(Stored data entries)

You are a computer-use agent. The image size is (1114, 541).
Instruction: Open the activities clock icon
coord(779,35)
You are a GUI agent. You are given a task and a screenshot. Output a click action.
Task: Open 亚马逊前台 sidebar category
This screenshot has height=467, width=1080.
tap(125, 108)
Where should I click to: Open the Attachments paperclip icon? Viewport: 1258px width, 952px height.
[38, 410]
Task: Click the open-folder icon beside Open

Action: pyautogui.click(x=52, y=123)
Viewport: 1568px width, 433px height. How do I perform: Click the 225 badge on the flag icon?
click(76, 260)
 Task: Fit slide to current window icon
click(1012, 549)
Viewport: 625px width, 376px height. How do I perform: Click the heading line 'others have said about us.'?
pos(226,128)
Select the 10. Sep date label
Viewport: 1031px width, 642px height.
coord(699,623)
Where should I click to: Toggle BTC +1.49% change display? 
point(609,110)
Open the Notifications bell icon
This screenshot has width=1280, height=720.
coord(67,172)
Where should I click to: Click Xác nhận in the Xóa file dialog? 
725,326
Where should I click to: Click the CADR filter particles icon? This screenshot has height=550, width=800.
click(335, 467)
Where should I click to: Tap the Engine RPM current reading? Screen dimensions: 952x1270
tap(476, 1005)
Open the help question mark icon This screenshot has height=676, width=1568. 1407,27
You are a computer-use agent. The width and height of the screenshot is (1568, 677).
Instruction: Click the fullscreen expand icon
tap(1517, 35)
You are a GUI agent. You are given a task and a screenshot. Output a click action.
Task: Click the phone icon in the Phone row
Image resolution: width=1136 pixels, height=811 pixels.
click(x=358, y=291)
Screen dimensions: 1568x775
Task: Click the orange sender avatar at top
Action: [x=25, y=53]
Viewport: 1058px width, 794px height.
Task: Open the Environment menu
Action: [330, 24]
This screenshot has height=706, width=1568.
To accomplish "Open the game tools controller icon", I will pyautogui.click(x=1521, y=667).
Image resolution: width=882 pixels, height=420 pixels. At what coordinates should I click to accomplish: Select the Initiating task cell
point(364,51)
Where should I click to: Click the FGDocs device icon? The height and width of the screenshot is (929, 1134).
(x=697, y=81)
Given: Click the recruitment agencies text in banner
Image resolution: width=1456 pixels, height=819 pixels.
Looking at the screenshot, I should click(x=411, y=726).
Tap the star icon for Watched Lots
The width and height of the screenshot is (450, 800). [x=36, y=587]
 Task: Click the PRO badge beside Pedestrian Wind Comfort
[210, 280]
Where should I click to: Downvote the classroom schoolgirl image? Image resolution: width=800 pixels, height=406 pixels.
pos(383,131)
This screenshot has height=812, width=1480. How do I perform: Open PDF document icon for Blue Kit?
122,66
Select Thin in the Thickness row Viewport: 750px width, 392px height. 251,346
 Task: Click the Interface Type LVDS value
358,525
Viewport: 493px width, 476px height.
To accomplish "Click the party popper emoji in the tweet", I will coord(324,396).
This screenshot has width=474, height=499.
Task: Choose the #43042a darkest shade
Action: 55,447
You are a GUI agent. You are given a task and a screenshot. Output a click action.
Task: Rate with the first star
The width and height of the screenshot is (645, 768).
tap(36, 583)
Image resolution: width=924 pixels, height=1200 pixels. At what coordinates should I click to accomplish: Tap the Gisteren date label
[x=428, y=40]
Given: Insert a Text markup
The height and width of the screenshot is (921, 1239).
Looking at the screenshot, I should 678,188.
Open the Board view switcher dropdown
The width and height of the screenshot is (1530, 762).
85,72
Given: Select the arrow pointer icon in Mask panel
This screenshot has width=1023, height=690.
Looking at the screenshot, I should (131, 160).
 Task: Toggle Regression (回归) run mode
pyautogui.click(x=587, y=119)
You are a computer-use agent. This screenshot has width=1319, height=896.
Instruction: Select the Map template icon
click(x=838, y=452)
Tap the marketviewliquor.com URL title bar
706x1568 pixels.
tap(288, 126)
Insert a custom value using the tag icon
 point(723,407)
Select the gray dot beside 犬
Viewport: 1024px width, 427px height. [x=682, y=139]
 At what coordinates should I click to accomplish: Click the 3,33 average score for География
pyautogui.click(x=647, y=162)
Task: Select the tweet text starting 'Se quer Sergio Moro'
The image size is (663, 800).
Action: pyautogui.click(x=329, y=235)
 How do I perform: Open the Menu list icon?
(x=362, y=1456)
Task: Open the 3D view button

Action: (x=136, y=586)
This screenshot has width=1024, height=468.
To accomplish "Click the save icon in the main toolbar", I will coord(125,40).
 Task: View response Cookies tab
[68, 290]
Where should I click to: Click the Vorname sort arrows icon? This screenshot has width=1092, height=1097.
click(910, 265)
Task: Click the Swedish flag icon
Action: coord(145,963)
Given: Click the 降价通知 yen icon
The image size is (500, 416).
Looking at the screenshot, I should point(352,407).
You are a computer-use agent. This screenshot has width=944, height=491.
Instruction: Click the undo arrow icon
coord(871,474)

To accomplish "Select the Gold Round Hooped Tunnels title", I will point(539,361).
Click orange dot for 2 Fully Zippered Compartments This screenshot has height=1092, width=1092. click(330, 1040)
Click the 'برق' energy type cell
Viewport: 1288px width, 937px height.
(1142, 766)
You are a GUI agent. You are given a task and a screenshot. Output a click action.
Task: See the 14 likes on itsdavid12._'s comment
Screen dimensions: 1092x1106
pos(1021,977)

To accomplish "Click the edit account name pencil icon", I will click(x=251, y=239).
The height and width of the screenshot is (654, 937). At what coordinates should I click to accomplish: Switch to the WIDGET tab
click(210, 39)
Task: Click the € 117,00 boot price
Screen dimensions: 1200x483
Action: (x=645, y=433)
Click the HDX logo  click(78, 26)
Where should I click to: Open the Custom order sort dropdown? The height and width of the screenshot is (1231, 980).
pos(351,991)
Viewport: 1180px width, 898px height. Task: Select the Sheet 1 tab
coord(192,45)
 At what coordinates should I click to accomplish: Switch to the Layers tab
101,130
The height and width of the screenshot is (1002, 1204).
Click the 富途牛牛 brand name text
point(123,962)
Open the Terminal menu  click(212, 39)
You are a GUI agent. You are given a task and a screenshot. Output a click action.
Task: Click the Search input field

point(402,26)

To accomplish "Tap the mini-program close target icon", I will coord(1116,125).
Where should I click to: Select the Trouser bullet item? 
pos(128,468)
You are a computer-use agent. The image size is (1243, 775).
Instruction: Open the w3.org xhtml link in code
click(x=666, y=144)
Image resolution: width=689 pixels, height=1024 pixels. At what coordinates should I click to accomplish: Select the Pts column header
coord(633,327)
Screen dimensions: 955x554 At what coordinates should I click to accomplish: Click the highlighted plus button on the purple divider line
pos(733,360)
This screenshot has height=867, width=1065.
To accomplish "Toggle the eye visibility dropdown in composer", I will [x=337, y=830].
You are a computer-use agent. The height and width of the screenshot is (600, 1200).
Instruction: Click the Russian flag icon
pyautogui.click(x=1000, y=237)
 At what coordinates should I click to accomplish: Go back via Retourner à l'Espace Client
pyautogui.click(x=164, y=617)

**DIRECTIONS FOR THIS TASK:** Using the records above, set down exactly the lines from the one with "Image resolution: width=882" through the one with "Given: Select the", inclusive, and nothing more.

**WRITTEN REPLY:**
Image resolution: width=882 pixels, height=420 pixels. At what coordinates should I click to accomplish: Select the Initiating task cell
point(364,51)
Where should I click to: Click the FGDocs device icon? The height and width of the screenshot is (929, 1134).
(x=697, y=81)
Given: Click the recruitment agencies text in banner
Image resolution: width=1456 pixels, height=819 pixels.
Looking at the screenshot, I should click(x=411, y=726).
Tap the star icon for Watched Lots
The width and height of the screenshot is (450, 800). [x=36, y=587]
 Task: Click the PRO badge beside Pedestrian Wind Comfort
[210, 280]
Where should I click to: Downvote the classroom schoolgirl image? Image resolution: width=800 pixels, height=406 pixels.
pos(383,131)
This screenshot has height=812, width=1480. How do I perform: Open PDF document icon for Blue Kit?
122,66
Select Thin in the Thickness row Viewport: 750px width, 392px height. 251,346
 Task: Click the Interface Type LVDS value
358,525
Viewport: 493px width, 476px height.
To accomplish "Click the party popper emoji in the tweet", I will coord(324,396).
This screenshot has width=474, height=499.
Task: Choose the #43042a darkest shade
Action: 55,447
You are a GUI agent. You are given a task and a screenshot. Output a click action.
Task: Rate with the first star
The width and height of the screenshot is (645, 768).
tap(36, 583)
Image resolution: width=924 pixels, height=1200 pixels. At what coordinates should I click to accomplish: Tap the Gisteren date label
[x=428, y=40]
Given: Insert a Text markup
The height and width of the screenshot is (921, 1239).
Looking at the screenshot, I should 678,188.
Open the Board view switcher dropdown
The width and height of the screenshot is (1530, 762).
85,72
Given: Select the arrow pointer icon in Mask panel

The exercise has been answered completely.